This area sees a lot of rain (except for a short dry period in October and November which enjoys crystal blue skies) and we were mostly blessed with fair weather on the island, but the bays were shrouded in mist for our two trips, which turned out to be exquisitely atmospheric. These boat rides were great: we were passengers on small wooden boats with fellow backpackers, enjoying beers and conversation as we passed through the ethereal rock monuments and lonely waters — one most memorable moments of our trip!
Rock Climbing the karsts
It had not crossed my mind to rock climb on Cat Ba but there was a trip leaving the next day through Slo Pony Adventures (big thumbs up!) which included a half-day of introductory rock climbing on one of the limestone karsts, and a half-day kayak through a quiet part of Ha Long bay. I had never rocked climbed before other than a very rudimentary climb as part of a quick Outward Bound exercise during my college days. But after seeing pictures at the Slo Pony office of the rough limestone surfaces and the extreme heights and verticality of the Lan Ha karsts, I was sold.
After a quick lesson on climbing technique and the gear, I was soon rising above the sand and into the soaring cliffs. My first climb was actually one of the more difficult climbs but I completed it fairly easily after an initial moment of panic halfway up — fortunately I remembered to breathe, take time to think, and to use my legs (not my arms) for the heavy lifting. Thus my morning was saved.
Actually my biggest concern was the descent. It is a strange feeling to be freely dangling by a rope 70 feet above a coral beach. And even stranger to lean way back, legs perpendicular to the cliff as you walk backwards and back down. But in reality this was quite enjoyable, the “sit back and relax” time after the exerting climb.
I was lucky to meet Polly and Michael, long-term travelers and my climbing cohorts for the day. Michael has done lots of climbing in the past and offered plenty of tips and encouragement, even prompted me through an especially challenging climb that featured an ominous overhang which is especially tricky (and fearsome!). I didn’t make it past the overhang but went pretty far, for my first day I was thrilled and motivated!
It was a fantastic day. I found a new passion (and capacity) for climbing, which in some ways is a natural extension of my physical capabilities — I have a good sense of balance, no real fear of heights, and as a child I was called a monkey for my oft-practiced habit of scampering up trees. Most importantly to me, I learned that climbing is a “thinking” sport — while tremendously physical, it requires considerable calculation. Each climb is a problem to solve, and every hand placement and step is piece of the puzzle. I absolutely loved it.

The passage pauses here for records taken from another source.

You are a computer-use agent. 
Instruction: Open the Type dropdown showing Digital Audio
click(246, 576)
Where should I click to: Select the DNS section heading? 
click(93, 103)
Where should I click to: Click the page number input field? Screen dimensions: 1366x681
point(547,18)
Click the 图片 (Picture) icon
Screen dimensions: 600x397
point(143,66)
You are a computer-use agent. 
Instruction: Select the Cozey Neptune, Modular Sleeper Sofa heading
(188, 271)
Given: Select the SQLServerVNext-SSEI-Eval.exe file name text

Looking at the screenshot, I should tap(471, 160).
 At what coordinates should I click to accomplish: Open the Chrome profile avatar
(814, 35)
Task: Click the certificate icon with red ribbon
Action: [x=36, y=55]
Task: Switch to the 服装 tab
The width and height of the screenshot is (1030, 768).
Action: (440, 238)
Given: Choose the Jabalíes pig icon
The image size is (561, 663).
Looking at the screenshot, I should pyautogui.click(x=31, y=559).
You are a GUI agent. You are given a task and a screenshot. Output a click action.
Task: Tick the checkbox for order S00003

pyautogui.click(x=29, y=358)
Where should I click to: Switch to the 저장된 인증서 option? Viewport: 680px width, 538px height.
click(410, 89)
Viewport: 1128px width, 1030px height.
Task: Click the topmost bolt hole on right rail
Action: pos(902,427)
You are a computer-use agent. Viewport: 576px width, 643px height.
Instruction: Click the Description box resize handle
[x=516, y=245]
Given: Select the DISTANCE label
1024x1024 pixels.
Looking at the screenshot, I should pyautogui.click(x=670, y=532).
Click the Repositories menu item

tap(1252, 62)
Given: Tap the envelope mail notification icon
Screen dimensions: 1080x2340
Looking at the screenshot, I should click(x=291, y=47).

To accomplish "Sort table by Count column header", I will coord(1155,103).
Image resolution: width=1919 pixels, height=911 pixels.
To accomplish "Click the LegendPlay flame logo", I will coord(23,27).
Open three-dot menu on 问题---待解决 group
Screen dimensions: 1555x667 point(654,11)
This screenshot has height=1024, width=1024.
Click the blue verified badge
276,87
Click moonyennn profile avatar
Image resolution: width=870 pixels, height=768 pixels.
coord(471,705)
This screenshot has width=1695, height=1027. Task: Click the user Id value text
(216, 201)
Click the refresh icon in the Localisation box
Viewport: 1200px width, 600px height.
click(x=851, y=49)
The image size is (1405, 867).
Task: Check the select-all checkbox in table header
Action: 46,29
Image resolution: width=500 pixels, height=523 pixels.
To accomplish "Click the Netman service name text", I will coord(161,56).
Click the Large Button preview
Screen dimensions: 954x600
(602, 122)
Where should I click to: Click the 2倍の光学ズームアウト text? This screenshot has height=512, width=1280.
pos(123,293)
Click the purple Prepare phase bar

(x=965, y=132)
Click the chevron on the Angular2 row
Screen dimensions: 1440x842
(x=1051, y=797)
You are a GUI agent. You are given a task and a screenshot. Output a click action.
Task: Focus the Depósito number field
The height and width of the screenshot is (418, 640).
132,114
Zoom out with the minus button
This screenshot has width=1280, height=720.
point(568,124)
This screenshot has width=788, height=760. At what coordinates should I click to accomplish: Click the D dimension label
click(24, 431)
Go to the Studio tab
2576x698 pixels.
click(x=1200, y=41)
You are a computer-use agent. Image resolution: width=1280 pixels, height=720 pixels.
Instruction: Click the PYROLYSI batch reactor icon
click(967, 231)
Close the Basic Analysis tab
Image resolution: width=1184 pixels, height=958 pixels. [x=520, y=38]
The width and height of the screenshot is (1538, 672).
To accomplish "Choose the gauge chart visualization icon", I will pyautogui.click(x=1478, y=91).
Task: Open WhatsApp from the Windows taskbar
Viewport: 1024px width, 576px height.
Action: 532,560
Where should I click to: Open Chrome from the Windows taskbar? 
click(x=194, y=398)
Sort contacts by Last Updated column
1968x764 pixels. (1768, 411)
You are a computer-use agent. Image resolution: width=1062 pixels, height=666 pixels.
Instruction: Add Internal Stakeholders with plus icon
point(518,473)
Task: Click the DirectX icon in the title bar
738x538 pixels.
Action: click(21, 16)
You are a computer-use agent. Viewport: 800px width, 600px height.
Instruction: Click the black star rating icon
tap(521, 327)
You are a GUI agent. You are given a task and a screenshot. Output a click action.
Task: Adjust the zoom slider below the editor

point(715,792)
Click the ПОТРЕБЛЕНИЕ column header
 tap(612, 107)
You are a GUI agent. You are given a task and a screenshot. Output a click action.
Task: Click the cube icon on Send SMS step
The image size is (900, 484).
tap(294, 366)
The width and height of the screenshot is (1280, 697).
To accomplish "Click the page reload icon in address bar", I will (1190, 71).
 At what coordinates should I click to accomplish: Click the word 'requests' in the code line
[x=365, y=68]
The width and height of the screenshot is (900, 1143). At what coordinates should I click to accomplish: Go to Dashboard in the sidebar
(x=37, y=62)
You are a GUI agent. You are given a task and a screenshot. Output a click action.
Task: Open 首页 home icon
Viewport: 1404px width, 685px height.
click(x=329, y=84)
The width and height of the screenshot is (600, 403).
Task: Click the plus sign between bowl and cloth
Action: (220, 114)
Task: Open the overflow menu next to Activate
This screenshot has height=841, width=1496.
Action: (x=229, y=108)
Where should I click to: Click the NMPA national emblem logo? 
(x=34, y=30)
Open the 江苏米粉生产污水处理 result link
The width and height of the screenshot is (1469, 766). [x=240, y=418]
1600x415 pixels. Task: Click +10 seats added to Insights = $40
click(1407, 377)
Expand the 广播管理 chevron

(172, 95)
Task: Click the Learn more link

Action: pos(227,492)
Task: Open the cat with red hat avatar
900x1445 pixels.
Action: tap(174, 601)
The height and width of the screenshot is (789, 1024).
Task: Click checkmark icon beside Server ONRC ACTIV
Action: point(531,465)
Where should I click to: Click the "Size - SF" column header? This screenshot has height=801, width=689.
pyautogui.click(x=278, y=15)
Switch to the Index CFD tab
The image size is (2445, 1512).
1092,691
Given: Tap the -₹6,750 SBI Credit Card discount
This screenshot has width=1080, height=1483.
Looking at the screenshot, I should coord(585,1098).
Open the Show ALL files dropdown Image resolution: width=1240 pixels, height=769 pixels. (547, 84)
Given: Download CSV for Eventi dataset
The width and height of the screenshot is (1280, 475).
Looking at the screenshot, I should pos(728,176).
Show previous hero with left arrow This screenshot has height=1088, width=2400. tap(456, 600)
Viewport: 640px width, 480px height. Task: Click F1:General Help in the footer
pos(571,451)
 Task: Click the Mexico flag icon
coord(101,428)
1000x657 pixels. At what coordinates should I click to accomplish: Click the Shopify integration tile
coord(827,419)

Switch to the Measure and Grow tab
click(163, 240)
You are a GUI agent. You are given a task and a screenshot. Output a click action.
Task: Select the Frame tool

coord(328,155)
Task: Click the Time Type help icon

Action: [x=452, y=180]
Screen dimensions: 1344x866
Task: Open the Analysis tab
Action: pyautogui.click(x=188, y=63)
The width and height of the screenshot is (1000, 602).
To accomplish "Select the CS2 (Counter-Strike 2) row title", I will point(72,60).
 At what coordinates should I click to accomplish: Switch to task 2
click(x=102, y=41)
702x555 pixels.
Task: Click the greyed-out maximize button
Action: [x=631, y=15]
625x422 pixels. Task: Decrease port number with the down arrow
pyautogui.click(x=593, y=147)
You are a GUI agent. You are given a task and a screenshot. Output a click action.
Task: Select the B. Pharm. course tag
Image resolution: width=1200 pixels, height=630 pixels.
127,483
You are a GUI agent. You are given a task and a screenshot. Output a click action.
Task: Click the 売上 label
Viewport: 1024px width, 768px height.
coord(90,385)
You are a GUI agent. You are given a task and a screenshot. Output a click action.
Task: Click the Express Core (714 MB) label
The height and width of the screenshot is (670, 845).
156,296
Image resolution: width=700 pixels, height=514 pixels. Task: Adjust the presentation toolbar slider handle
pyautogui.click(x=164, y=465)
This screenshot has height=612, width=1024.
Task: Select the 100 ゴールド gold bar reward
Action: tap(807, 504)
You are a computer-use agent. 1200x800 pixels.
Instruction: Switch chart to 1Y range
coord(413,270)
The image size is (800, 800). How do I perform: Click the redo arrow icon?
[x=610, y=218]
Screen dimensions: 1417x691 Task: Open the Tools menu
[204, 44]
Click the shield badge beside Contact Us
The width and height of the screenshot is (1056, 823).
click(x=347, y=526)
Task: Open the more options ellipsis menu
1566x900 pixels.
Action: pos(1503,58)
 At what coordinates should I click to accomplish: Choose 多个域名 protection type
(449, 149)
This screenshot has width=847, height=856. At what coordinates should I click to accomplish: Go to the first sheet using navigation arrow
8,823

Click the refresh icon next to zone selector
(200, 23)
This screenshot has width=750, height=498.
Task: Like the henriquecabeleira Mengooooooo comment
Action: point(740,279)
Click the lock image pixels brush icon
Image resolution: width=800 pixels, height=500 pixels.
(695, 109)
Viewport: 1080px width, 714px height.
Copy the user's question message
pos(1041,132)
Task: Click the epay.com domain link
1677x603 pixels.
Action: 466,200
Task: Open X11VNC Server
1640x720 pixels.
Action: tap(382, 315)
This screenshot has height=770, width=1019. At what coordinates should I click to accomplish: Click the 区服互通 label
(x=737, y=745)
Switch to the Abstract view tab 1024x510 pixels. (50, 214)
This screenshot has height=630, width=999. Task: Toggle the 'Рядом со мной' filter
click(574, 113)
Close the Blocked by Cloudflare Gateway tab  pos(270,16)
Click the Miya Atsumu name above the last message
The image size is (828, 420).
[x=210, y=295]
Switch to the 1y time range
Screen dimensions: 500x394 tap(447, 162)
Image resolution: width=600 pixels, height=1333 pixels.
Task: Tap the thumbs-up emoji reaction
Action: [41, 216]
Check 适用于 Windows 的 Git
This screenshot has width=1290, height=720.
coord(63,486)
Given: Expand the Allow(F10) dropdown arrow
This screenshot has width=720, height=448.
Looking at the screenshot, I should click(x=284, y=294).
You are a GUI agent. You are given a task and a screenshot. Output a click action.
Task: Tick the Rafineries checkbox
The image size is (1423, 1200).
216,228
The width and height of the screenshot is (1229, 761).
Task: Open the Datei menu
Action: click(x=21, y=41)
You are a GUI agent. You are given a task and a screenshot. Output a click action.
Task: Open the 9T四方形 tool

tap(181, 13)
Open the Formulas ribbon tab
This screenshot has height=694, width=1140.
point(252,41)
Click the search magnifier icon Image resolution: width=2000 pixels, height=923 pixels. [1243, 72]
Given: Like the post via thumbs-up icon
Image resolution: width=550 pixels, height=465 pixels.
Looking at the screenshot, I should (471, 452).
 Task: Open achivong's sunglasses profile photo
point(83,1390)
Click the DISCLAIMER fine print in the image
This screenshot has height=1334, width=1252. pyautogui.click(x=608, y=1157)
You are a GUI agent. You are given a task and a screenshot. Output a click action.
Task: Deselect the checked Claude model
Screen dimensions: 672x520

Hungry for more, I will seek out more climbing opportunities in my travels to come, especially Laos. Thanks to Michel for the recommendations for other climbing spots, I expect to post new adventures in the weeks to come!
Kayaking in Lan Ha Bay
We also spent an afternoon with other travelers paddling kayaks through the tranquil waters and marveling at the magnificent karsts in Lan Ha bay. We ducked underneath hollowed out “bridges”, gazed in awe as we paddled beside the towering cliffs with sheer rock faces rising directly above us, dug our hands in the tangled webs of seaweed, admired the coral reefs, fisherman laying traps, spotted schools of jumping fish that hopped on the surface of the water, entered quiet coves where monkeys feed, beached on sandy stretches and smelled the sweet fragrances of the blooming trees rooted precariously on the craggy rock.
Our motley crew of multinationals from the UK, Puerto Rico, Italy, Korea, France (and obviously two from the USA) was a happy bunch, chatting and joking the entire time. The mood was decidedly relaxed, thanks in large part to our aloof and bohemian Vietnamese guide Chan. And the scenery was too beautiful to believe. Every other word exchanged between us was “wow” or “amazing”. A wowzer day indeed.
Hiking in Cat Ba National Park
Paul and I climbed the relatively short but worthwhile trek to a lookout tower in the Cat Ba National Park, smack dab in the center of the island. We were told it was a 2 hour hike, but a mere 25 minutes into the buzzing and thickly green tropical forest we had reached the peak, admiring stunning 360° views of the karsts and forest beneath us.
The park is home of the golden-headed langur, a leaf-eating monkey and officially the most endangered primate on earth (only 60-70 remain) — I was not expecting to see this elusive animal nor did I in our short trek, although I did see plenty of butterflies and buggy creatures and heard lots of bellowing birds, not to mention thickly growing green things everywhere.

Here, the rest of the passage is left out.